Derek Miller of the Salt Lake Chamber thinks that New Year's resolutions for business should focus on habits, not goals. Here's now.

Here’s how to focus your New Year’s resolutions on habits, not goals

Each year begins with ambitious quests to set new goals. Throughout the year, we celebrate entrepreneurs, investors, and leaders who have succeeded by setting and achieving goals. We look for their secrets and listen to the counsel that has given them an “edge.” To avoid being caught among Thoreau’s mass of men and women who “lead lives of quiet desperation,” we commit to recipes for success that often come as pre-packaged goals promising quick fixes. 

My counsel to young and mid-career professionals, however, is to focus more on developing habits over singular goals. Habits are as powerful as they are sustaining, and more accurately determine who you are as you develop your operating systems for your career and life.

Goals are important when it comes to determining necessary changes. They can be reinforcing and offer short-term satisfaction and near-term mileposts in our journey for self-improvement. They can also be redefined and modified to increase our capacity for growth. But true and lasting growth will come only as those goals drive habits that systematize success, allowing you to achieve the version of yourself that you know is possible. 

One of the best ways to begin this process is to define your core values and develop a personal mission statement. Stephen Covey’s Seven Habits of Highly Effective People remains the standard on why this is important and how it is done (notice that it is seven habits). The late Dr. Covey called this “aligning personal paradigms with universal principles,” prioritizing what is most important and “visualizing the outcome of every step toward your goal so it will be easier to translate into concrete actions.”

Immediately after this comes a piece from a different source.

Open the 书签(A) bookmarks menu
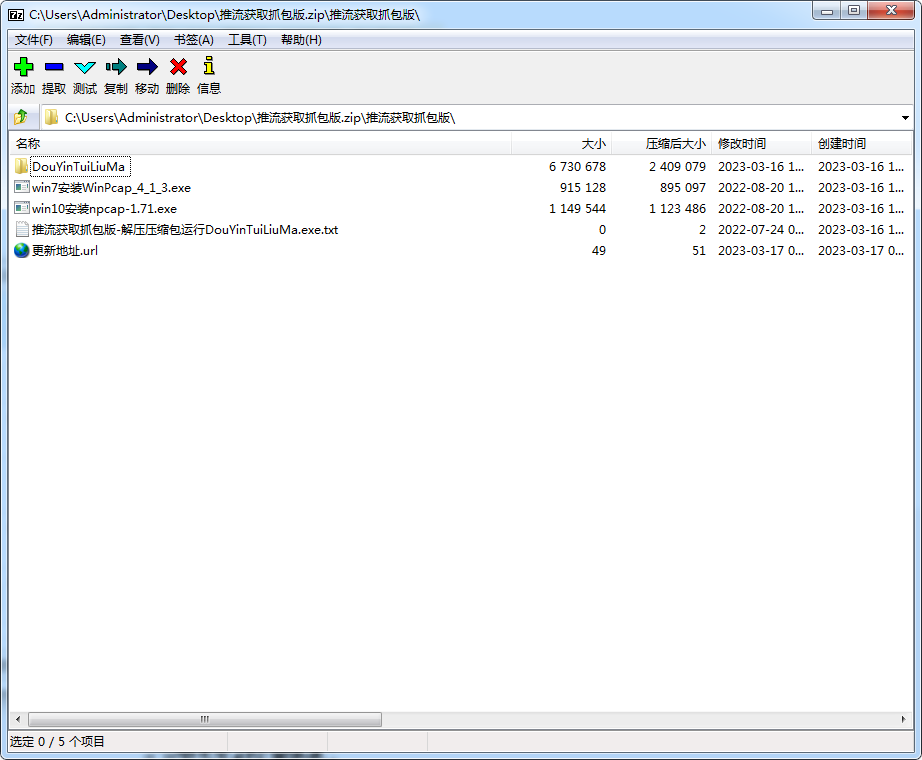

Elon Musk and others often remind us that self-discipline is a strong indicator of success—that “I can” is more important than IQ. This is how concrete actions morph into habits and how those habits have life-altering consequences, even to the extent of expanding intellectual capability through what developing science calls “the growth mindset.” Cutting-edge research indicates that neuroplasticity, or the brain’s ability to develop and even heal itself, is a lifelong process. Through mindfulness, we can enjoy positive behavioral modification and growth every day of our lives.

Once you have determined the values and missions that bring meaning to your life, define key relationships and actions that go beyond sustainability to actually define who you are. Remove distractions that threaten and undermine your progress by drawing you back into negative patterns and behaviors that you want to overcome. Remind yourself that, in time, the new micro-changes will feel more comfortable as they move from conscious thought to subconscious behavior.

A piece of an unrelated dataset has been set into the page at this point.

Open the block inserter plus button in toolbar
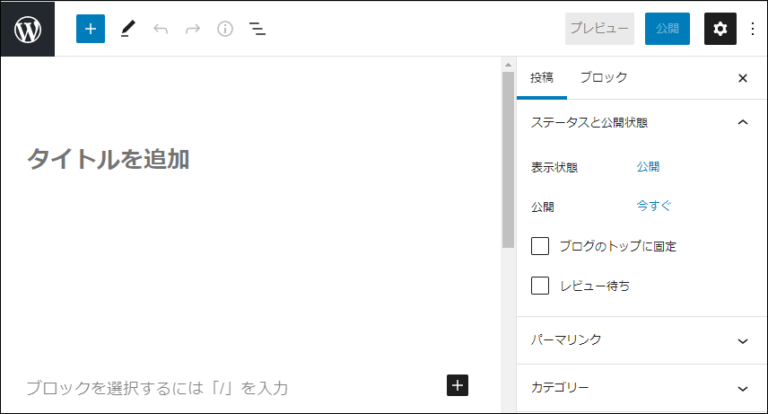768x414 pixels. coord(90,29)
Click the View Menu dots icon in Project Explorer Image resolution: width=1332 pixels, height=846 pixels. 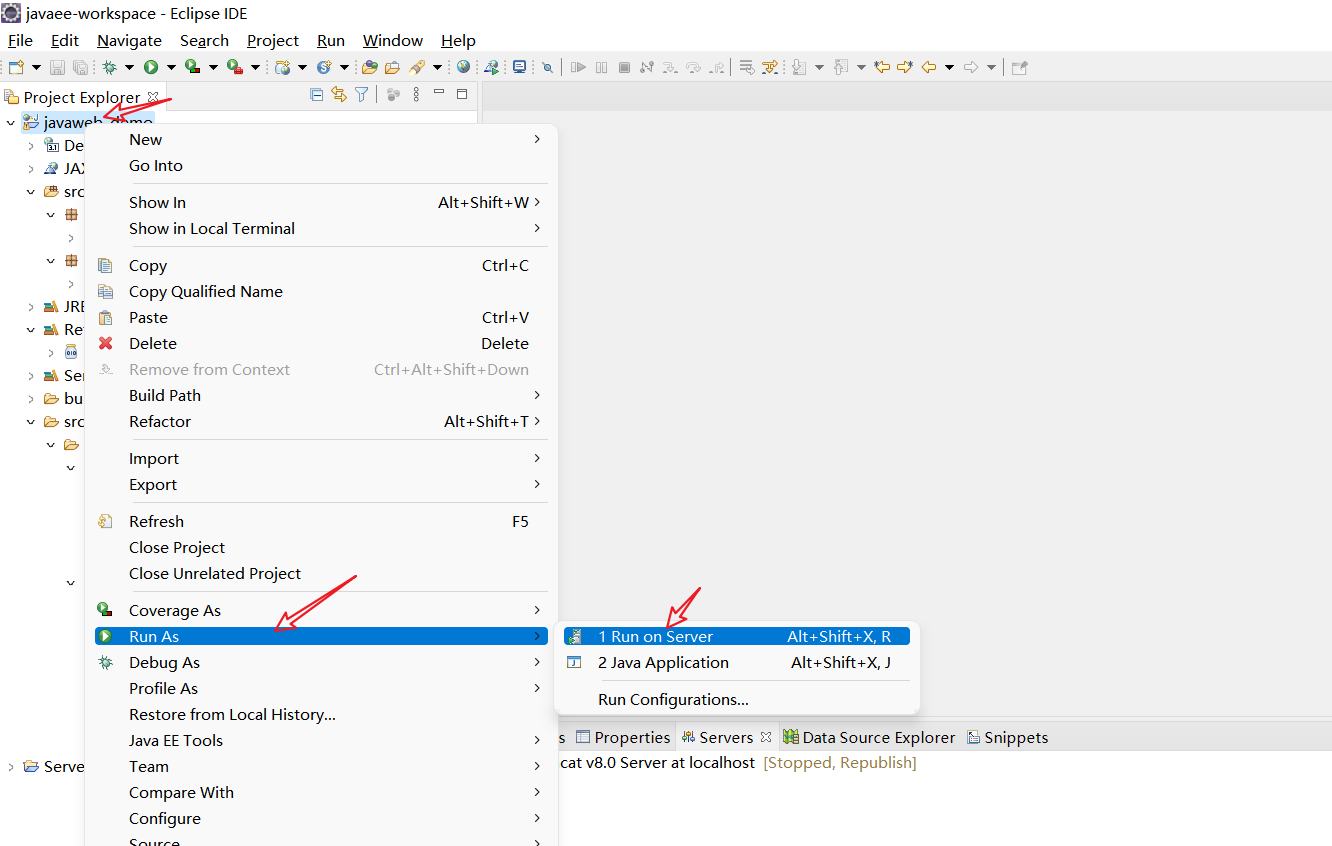pyautogui.click(x=416, y=93)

Just as our initial anxiety of learning to drive a car becomes automatic through practice and repetition, behavioral patterns will soon create habits to sustain you even when stress creeps in. These new or stronger habits will decrease the mental load on your brain, optimizing decision-making. Boiling your life down to its simplest habits will energize the journey to your new and more ambitious destination. 

Finally, as you develop your habits into an operating system that is underpinned by operating principles, a culture will emerge in your life. This individual culture will become the singular and unique value that only you can bring to every team and organization you serve. This value will resonate with those most important to you—family members, employers, employees, friends, and customers—as you establish a personal commitment to excellence and growth.